Hydroxylamine cleavage of proteins in polyacrylamide gels

• Published in: Analytical biochemistry Vol. 132; no. 1; pp. 54 - 67
• Main Authors: Saris, Chris J.M., van Eenbergen, Jet, Jenks, Bruce G., Bloemers, Henri P.J.
• Format: Journal Article
• Language: English
• Published: San Diego, CA Elsevier Inc 01.07.1983; Elsevier
• Subjects: Analytical, structural and metabolic biochemistry; Animals; Biological and medical sciences; Electrophoresis, Polyacrylamide Gel - methods; Fundamental and applied biological sciences.

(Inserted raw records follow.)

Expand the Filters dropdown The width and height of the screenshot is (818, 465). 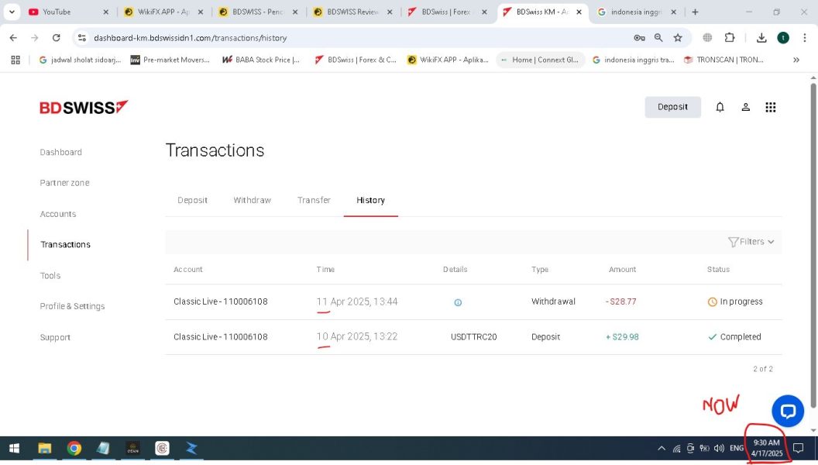point(751,242)
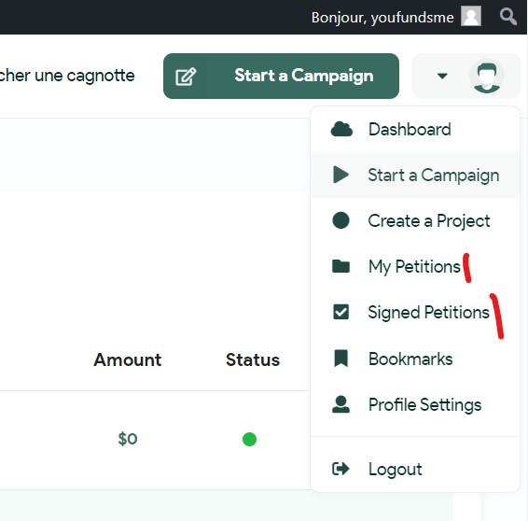Click the $0 amount value

pos(128,439)
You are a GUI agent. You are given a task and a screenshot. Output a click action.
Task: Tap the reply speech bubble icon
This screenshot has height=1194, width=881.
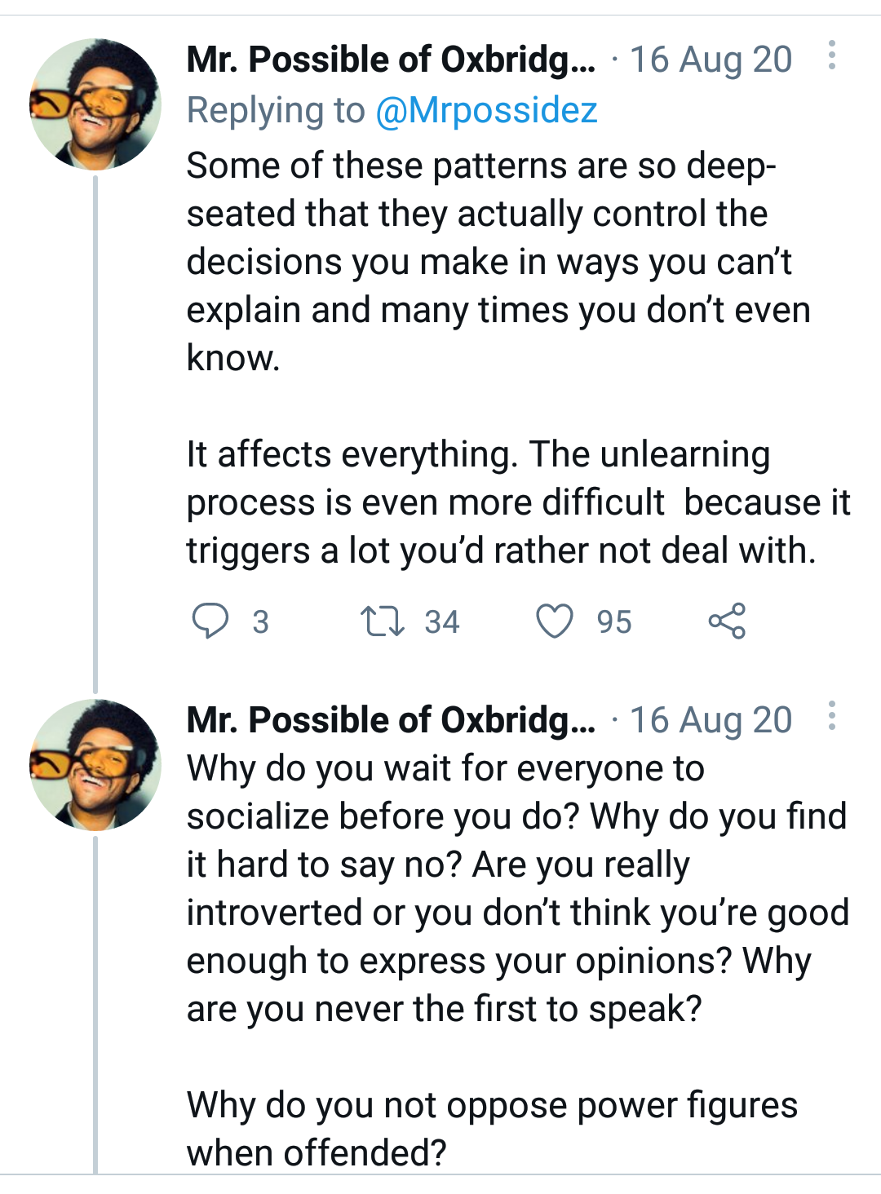click(x=210, y=621)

Psychology; General aspects, investigation methods; hydroxylamine cleavage; Hydroxylamines; Mice; Molecular Weight; Peptides - analysis; Pituitary Hormones, Anterior - isolation & purification; polyacrylamide gel electrophoresis; Pro-Opiomelanocortin; processing of proteins; Protein Biosynthesis; Protein Precursors - isolation & purification; Proteins; Proteins - isolation & purification; Rats; two-dimensional analysis; viral polyproteins; Viral Proteins - isolation & purification; Virion - genetics; Xenopus; hydroxylamine cleavage; polyacrylamide gel electrophoresis; viral polyproteins; two-dimensional analysis; pro-opiomelanocortin; processing of proteins; Proteins; Site specificity; Hydroxylamine; Technical progress; Gel electrophoresis; Cleavage; Chemical degradation
• ISSN: 0003-2697; 1096-0309
• DOI: 10.1016/0003-2697(83)90425-6

A modification of the hydroxylamine cleavage of proteins is presented in which proteins were cleaved while immobilized in the matrix of a polyacrylamide gel. The reaction under these conditions retains its high specificity for Asn-Gly bonds and has the advantage that the gel matrix, acting as a carrier, facilitates simultaneous treatment of many samples, and contributies to a high recovery efficiency (60–90%) of the cleavage products. The cleavage is performed with individual protein bands excised from dried slab gels after detection by staining, autoradiography, or fluorography. The procedure can be easily combined with other techniques to further characterize the cleavage fragments. Also a two-dimensional version of the cleavage method was developed, which allows rapid recognition of interrelationships between proteins in a complicated mixture. The versatility of the procedure is demonstrated in a number of applications. Highly related strains of murine leukemia viruses were easily distinguished from one another by the unique cleavage patterns of their gag- and env-precursor polypeptides. Comparing the env-precursor gPr82 env synthesized in the presence or absence of tunicamycin with its cell-free synthesized counterpart, revealed the presence of an amino-terminal signal sequence. Cleavage patterns of pro-opiomelanocortin (POMC) from three different species revealed a high degree of homology between rat and mouse POMC, whereas Xenopus POMC was very different. Regions to which carbohydrates are attached could be identified by comparing glycosylated and unglycosylated forms of POMC. Combining the hydroxylamine cleavage procedure with immunological characterization of the fragments showed a small but significant difference between the aminoterminal sequences of the recombinant transforming protein P120 of Abelson murine leukemia virus and of its parent molecule Pr65 gag of Moloney murine leukemia virus.